Special teams. With the exception of Ferrara, what an unmitigated disaster this was. First a dumb formation gets a punt blocked and digs Maryland's hole 7 points deeper, and then a Ryan Schlothauer roughing the kicker penalty gives Temple a first down after Maryland's first stop on the afternoon. Kick returns were below-average and Logan had nowhere to go on the only punt return of the game. That blocked punt, by the way, was the first in 139 games - that was the longest active streak in the country. Emphasis on was.
Todd Bradford. No one has ever had much faith in Bradford, right since he was hired, and he's proving people right. He doesn't have much to work with, true enough, but the Kenny Tate debacle plus the basic playcalling and inability for him to compensate for the defense's weaknesses (small defensive line, questionable cover secondary) with its strengths (very quick, a few superstars in Vellano, Tate, and perhaps Mackall) isn't doing anything to change the perception. And then when, as I said before, the offense both runs and passes all over you, it's pretty much unmitigated disaster time. What I wouldn't do for Don Brown or Randy Shannon right now.
Gary Crowton. The playcalling has been worse than it was today, but Crowton's hand was largely forced by the early deficit. Even early on the offense clearly wasn't clicking, and he didn't appear to have his side of the field prepared. The most memorable moment for me is when Davin Meggett got Maryland their first first down of the game on a run, and then he proceeded to go back to the same exact play the next two snaps instead of trying to use that as a kickstart for other areas of the offense.

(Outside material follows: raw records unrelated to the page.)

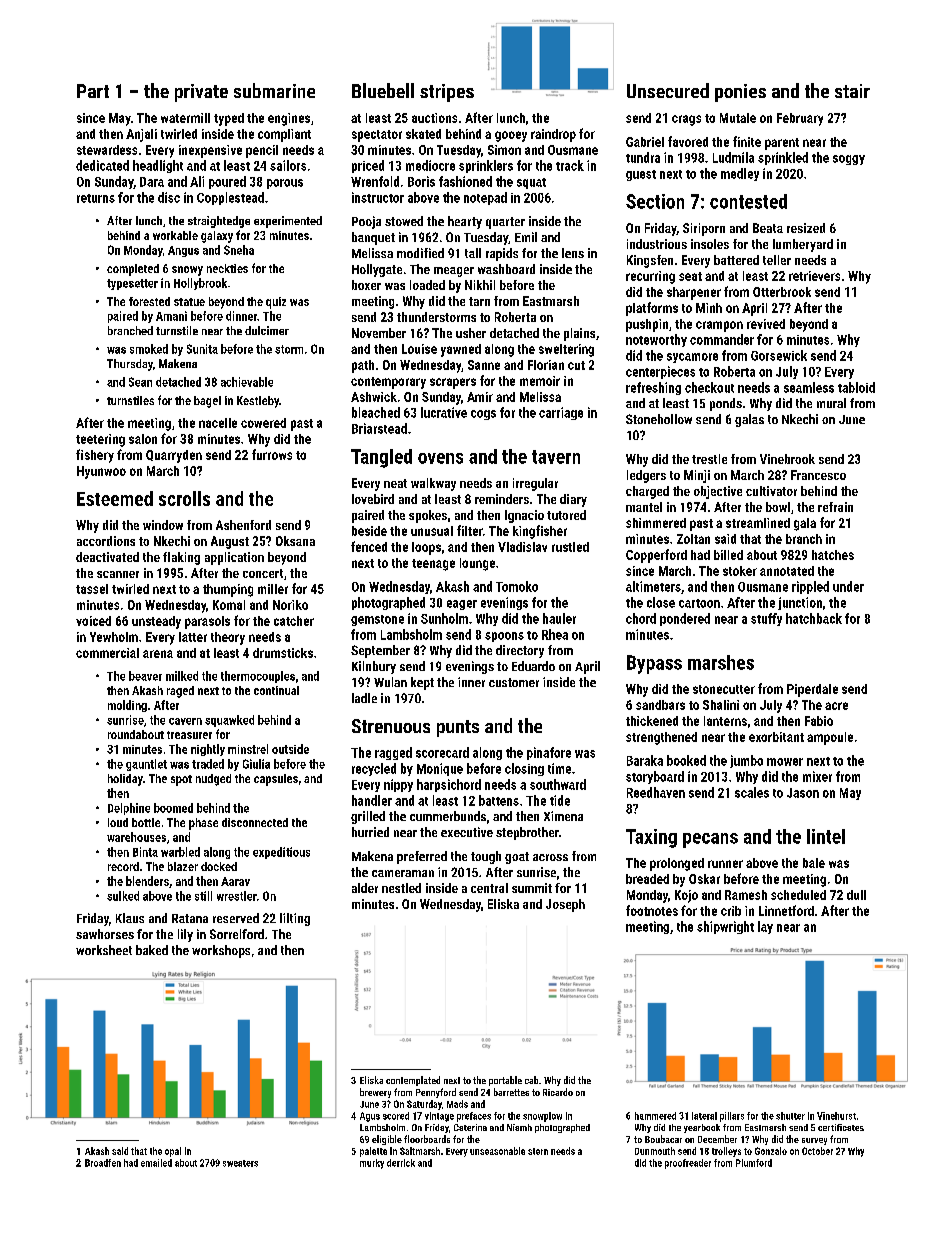 The height and width of the image is (1233, 952). What do you see at coordinates (267, 330) in the image?
I see `dulcimer` at bounding box center [267, 330].
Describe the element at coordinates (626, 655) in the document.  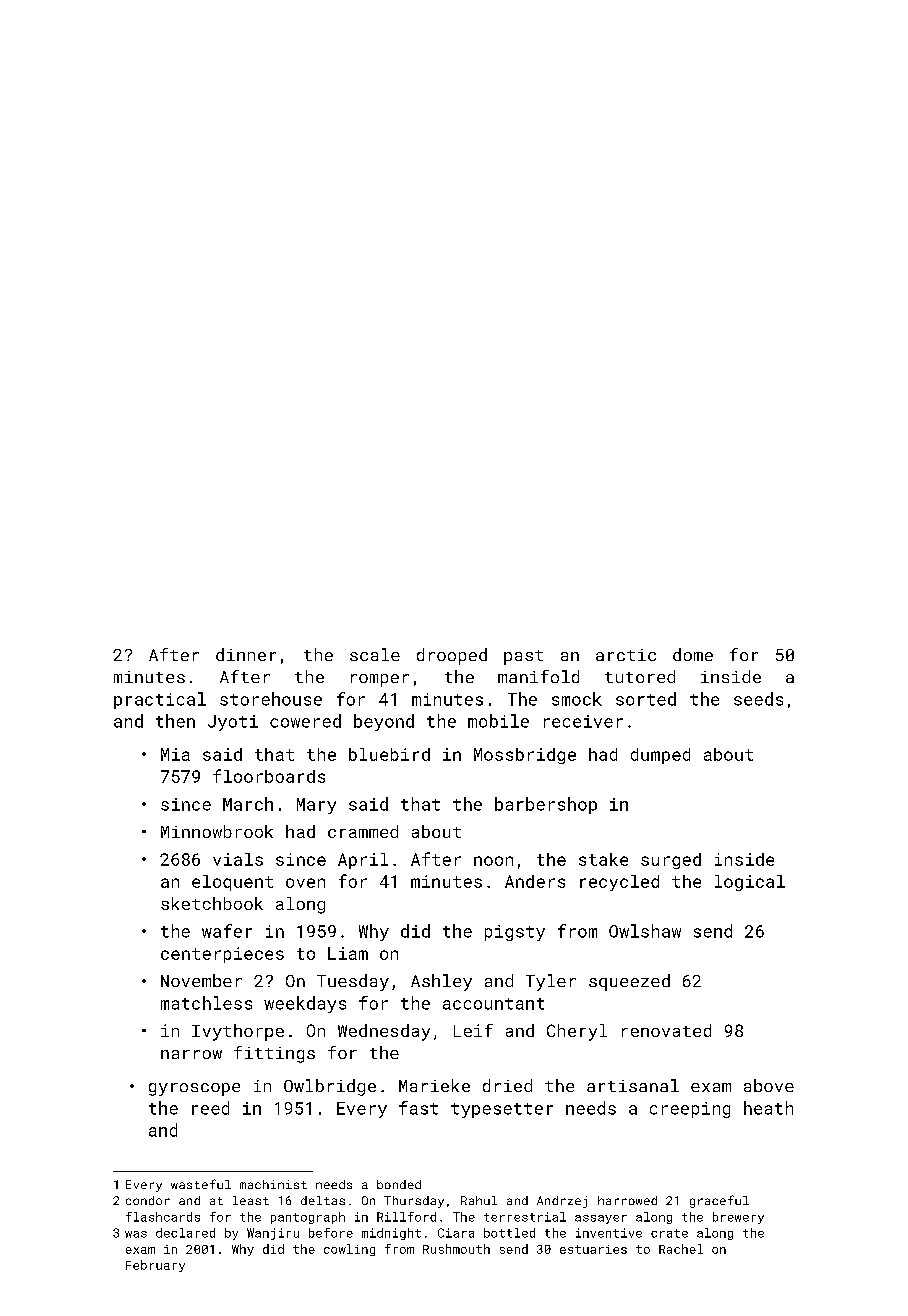
I see `arctic` at that location.
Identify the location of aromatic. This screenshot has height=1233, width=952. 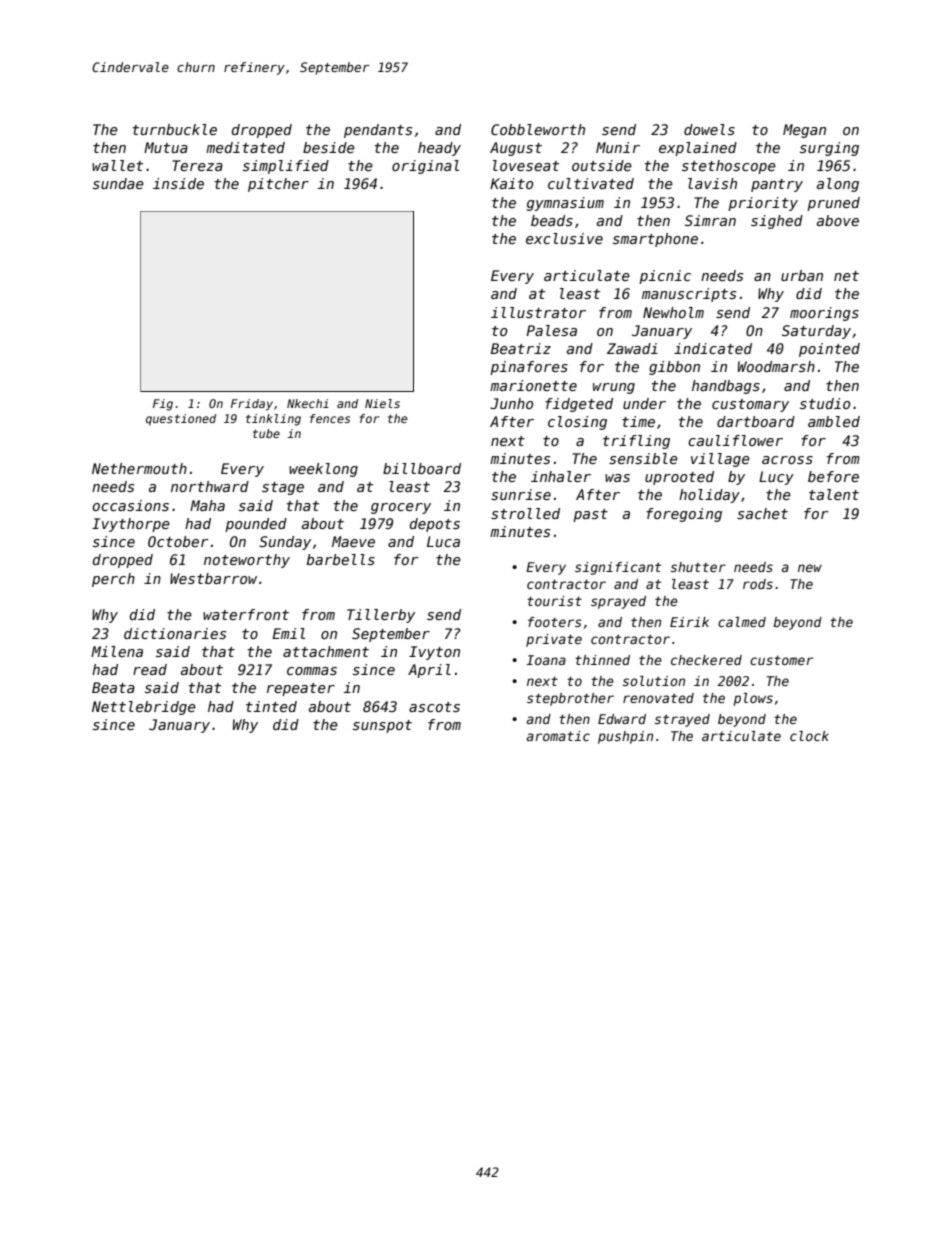
(558, 736).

Randy Edsall. No one should be calling for his head after three games. That entire thought process is a little wonky. But the head man's two biggest hires are failing, and his team was nowhere near ready enough to play. I know they're not his recruits, and for that he gets a bit of leeway, but he still should've been able to have them focused enough to play Temple like they cared. In all honesty, it almost appeared as though they quit today, and that's a very bad indication.
Devonte Campbell, TE. I feel bad giving out helmet stickers at all to anyone, but hey, Campbell scored a touchdown on a great individual effort. Give it to him.
Demetrius Hartsfield, LB. The unsportsmanlike conduct earned him an earful from Edsall, and the missed tackle is bad, too. But he was one of very few players to actually be average defensively.
Nick Ferrara, P. I'm not sure who else I'd give one to in the special teams world. Ferrara had a few great punts and deserves credit for them, even if he was out there too often.
C.J. Brown, QB. He led a touchdown drive. That doesn't mean he's pushing for a starting job or that he's a great QB, only that he was decent on a day when everyone else was awful.